La democracia es la necesidad de doblegarse de vez en cuando a las opiniones de los demás (W. Churchill)

El principio de la mayoría no basta

Pedro Herráez. Filósofo

 

El gran hallazgo práctico de la democracia es el principio de la mayoría, pero –siempre hay peros en las cosas humanas- la necesidad de corregir los desvíos impositivos de las mayorías nos ha traído a experimentar incluso el chantaje oportunista de las minorías.

 

En el nombre sacrosanto de la libertad individual surge fácil el deslizamiento hacia el relativismo, en nombre de todos los pluralismos teóricos imaginables. Por otro lado, la necesidad de regular nuestra convivencia exige normas coactivas. Con estos planteamientos llegamos siempre a la dialéctica de los antagonismos, tan socorrida siempre intelectualmente; y con la dialéctica a la polarización y a tratar de situar un “justo” medio entre los polos, a establecer los “límites” entre los requerimientos de la libertad y los de la convivencia. Pero –otra vez- esto no nos basta, por lo que vemos, para establecer una armonía entre libertad y convivencia, porque nos empeñamos en hacer antagónicos el individuo y la comunidad, porque hacemos que el sujeto humano tenga que ser un átomo autoexplicado en el que las fuerzas y relaciones resultan exteriores, como añadidas; una carga que tiene que soportar esta “mónada” idealmente autosuficiente.

 

La teoría atómica de los tiempos de Newton y Leibniz ya no nos da cuenta de lo profundo de la realidad física, pero estamos empeñados en considerarnos a nosotros mismos átomos sociales como hace trescientos años; y si no, nos empeñamos en diluirnos en el destino de un sujeto colectivo, masa de la historia, en la que sólo hacemos bulto. Parece muy lejano, pero aquí es donde anidan ese utilitarismo, ese mecanicismo, ese culto del bienestar, ese relativismo, esa abigarrada desorientación que tanto inquieta a los ciudadanos del “primer mundo”, que andan cruzándose desnortados con todos aquellos –miles de millones- que tienen un encaminamiento decidido, y les temen.

 

Es porque estos (post)humanos del primer mundo se empeñan en vivir “como si”: Como si fuesen autosuficientes, queriendo explicarse a sí mismos; ser ellos mismos la grúa que los aúpe hacia una meta ficticia e irreal aún por más soñada.

 

Lo ha dicho mejor el Papa Benedicto en su visita de la semana pasada a su tierra natal: no basta el principio de la mayoría en las cuestiones fundamentales en las que está en juego la dignidad del hombre. Pero eso no nos lleva a lanzarnos en los brazos de la dictadura de las minorías.
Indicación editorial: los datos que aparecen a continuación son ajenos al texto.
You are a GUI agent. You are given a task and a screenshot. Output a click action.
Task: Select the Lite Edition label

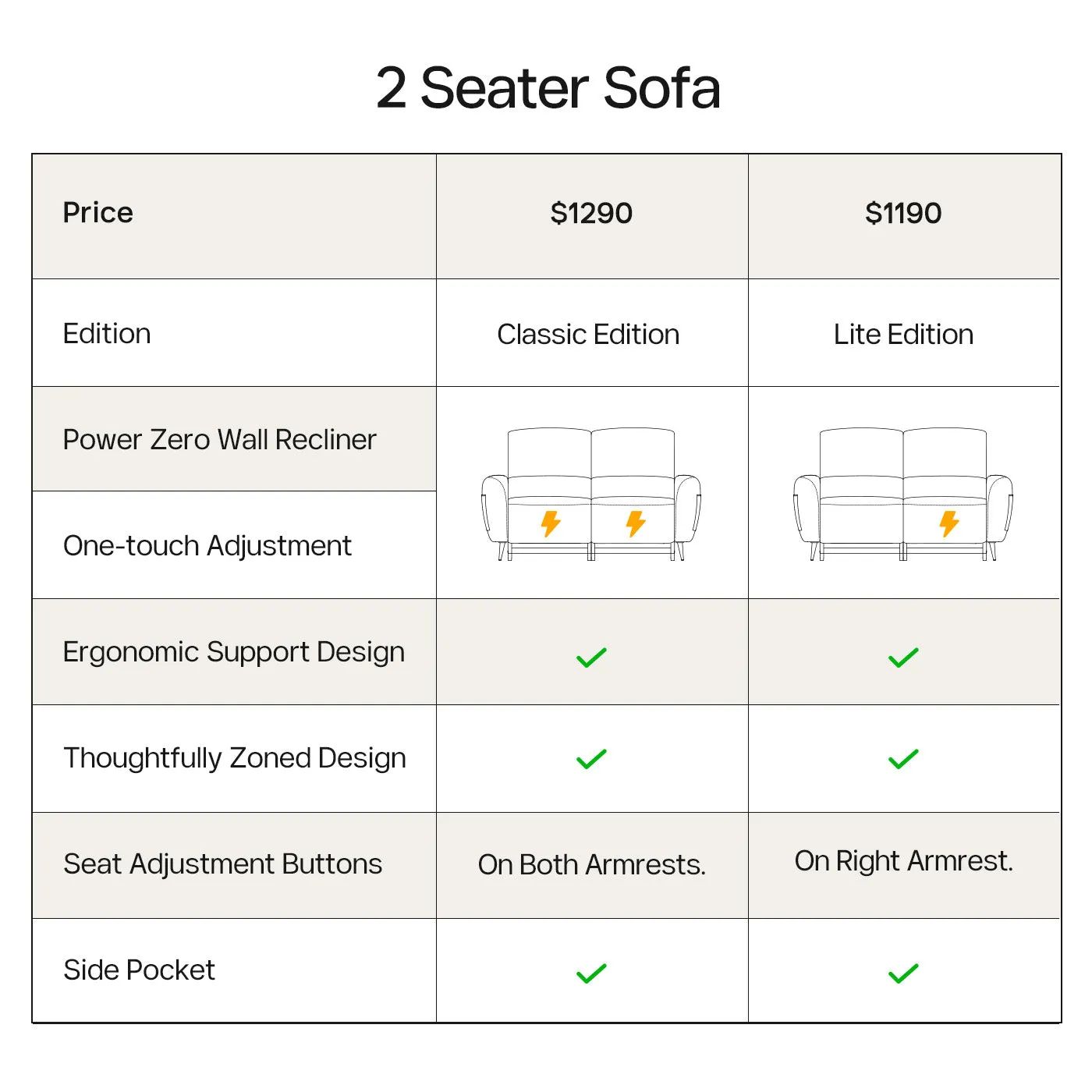(903, 335)

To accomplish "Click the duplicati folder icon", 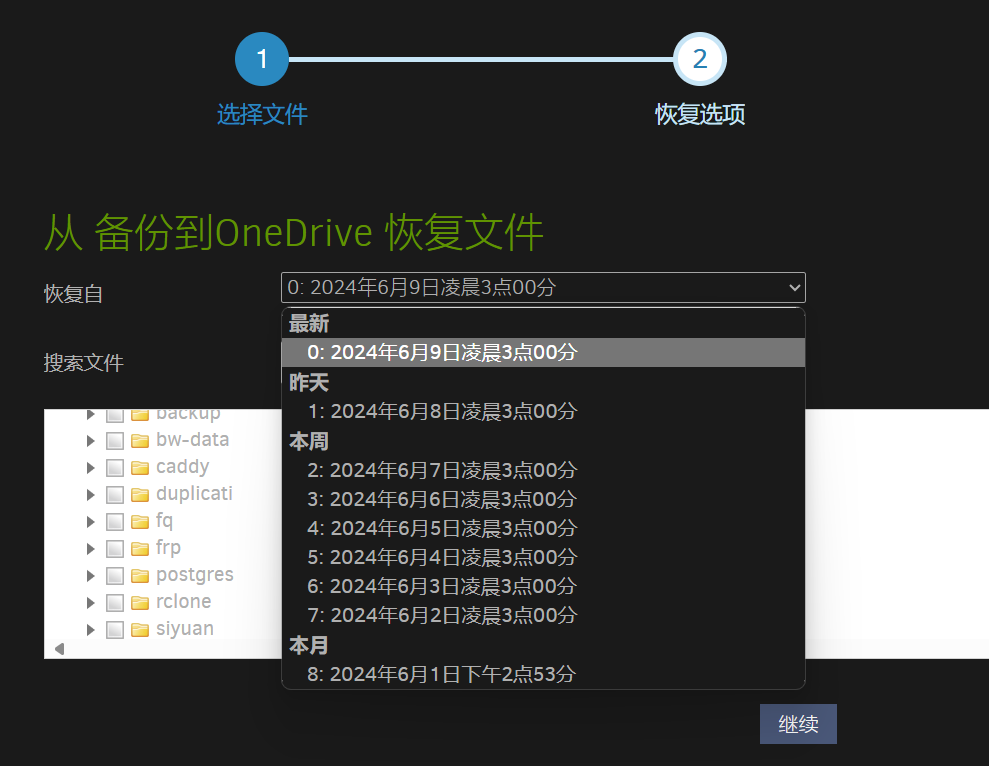I will [x=139, y=495].
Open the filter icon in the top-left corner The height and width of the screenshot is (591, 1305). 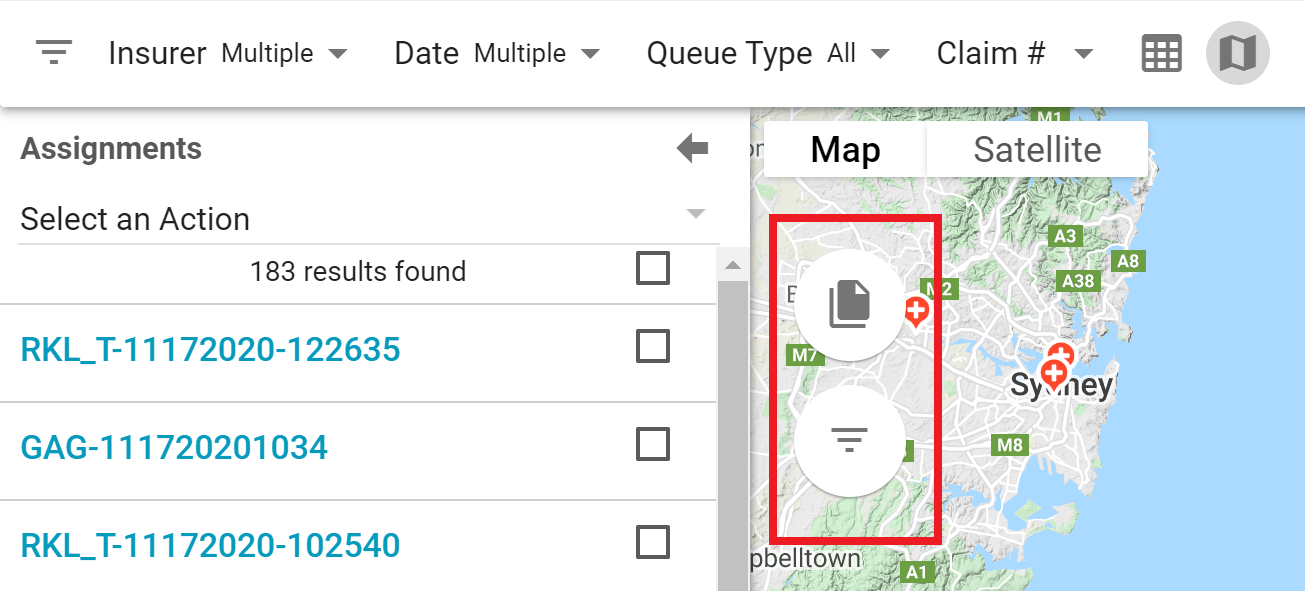[x=54, y=52]
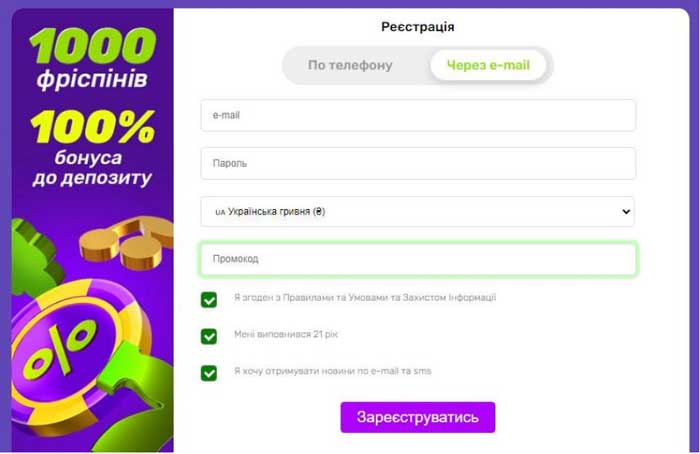The width and height of the screenshot is (700, 454).
Task: Click the green arrow graphic on banner
Action: (134, 393)
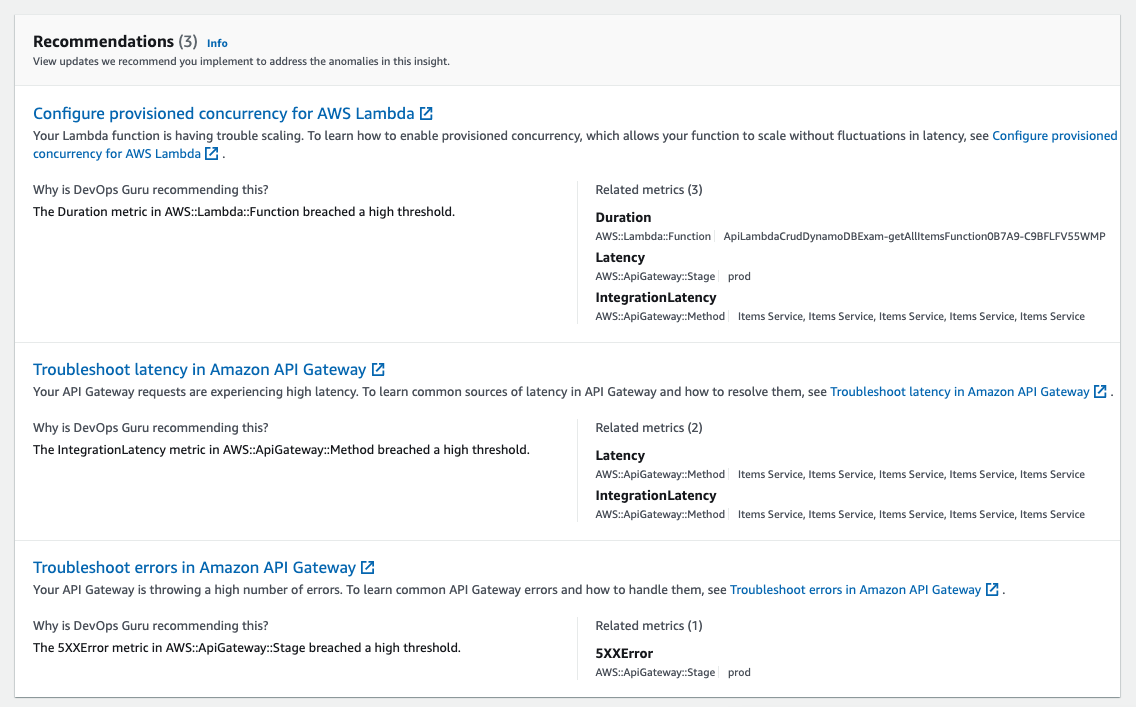The height and width of the screenshot is (707, 1136).
Task: Open the 'Configure provisioned concurrency for AWS Lambda' heading link
Action: (x=224, y=113)
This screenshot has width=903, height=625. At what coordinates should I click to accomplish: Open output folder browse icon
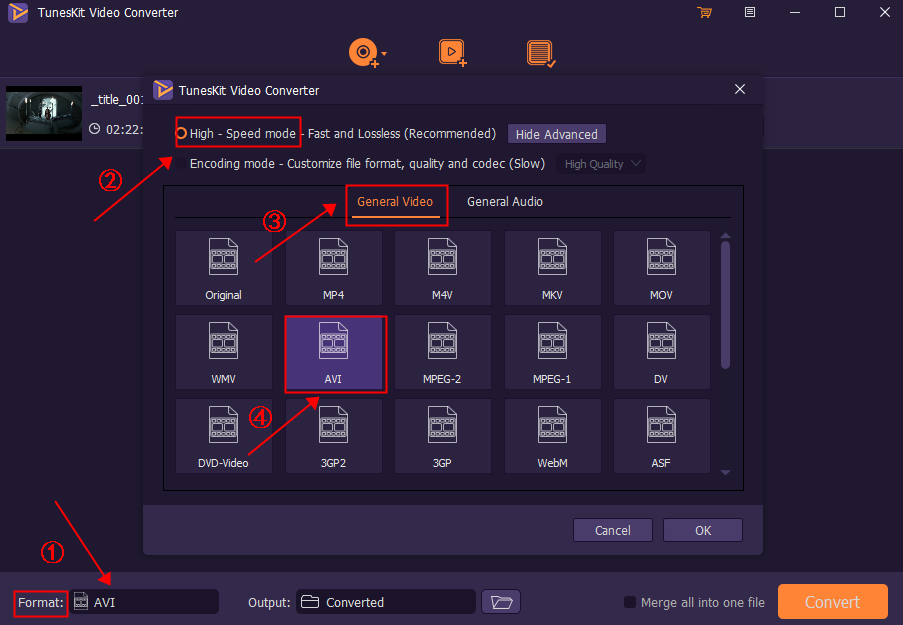pos(501,602)
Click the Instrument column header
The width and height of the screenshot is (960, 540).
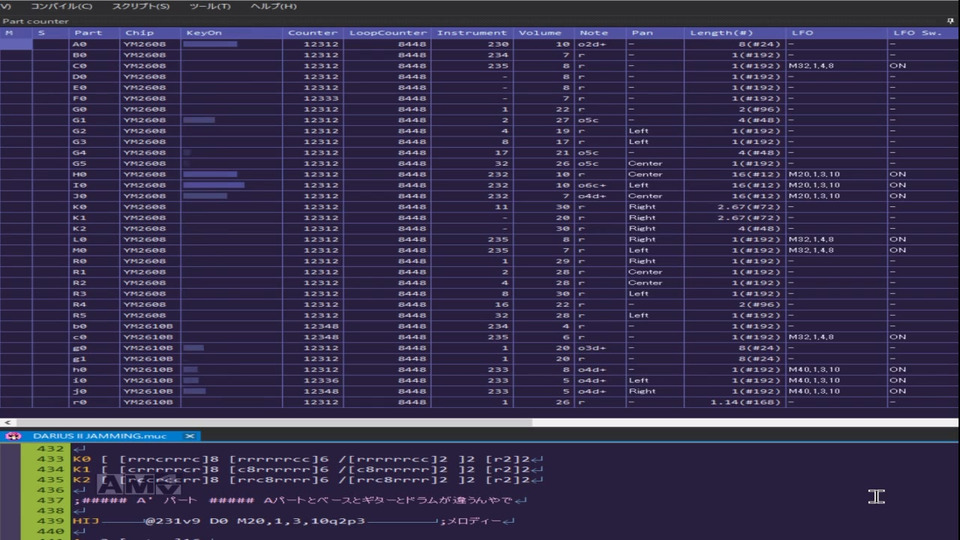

El criterio nos lo descubre una razón sana que es capaz de mirar la realidad y de reconocerse instalada en ella sin antagonismo: una “ecología humana”, ha dicho.: “El hombre no se crea a sí mismo. Es espíritu y voluntad, pero también naturaleza, y su voluntad es justa cuando él respeta la naturaleza, la escucha, y cuando se acepta como lo que es, y admite que no se ha creado a sí mismo. Así, y sólo de esta manera, e realiza la verdadera libertad humana”. Lo demás son sueños de la razón productores de monstruos que nos devoran.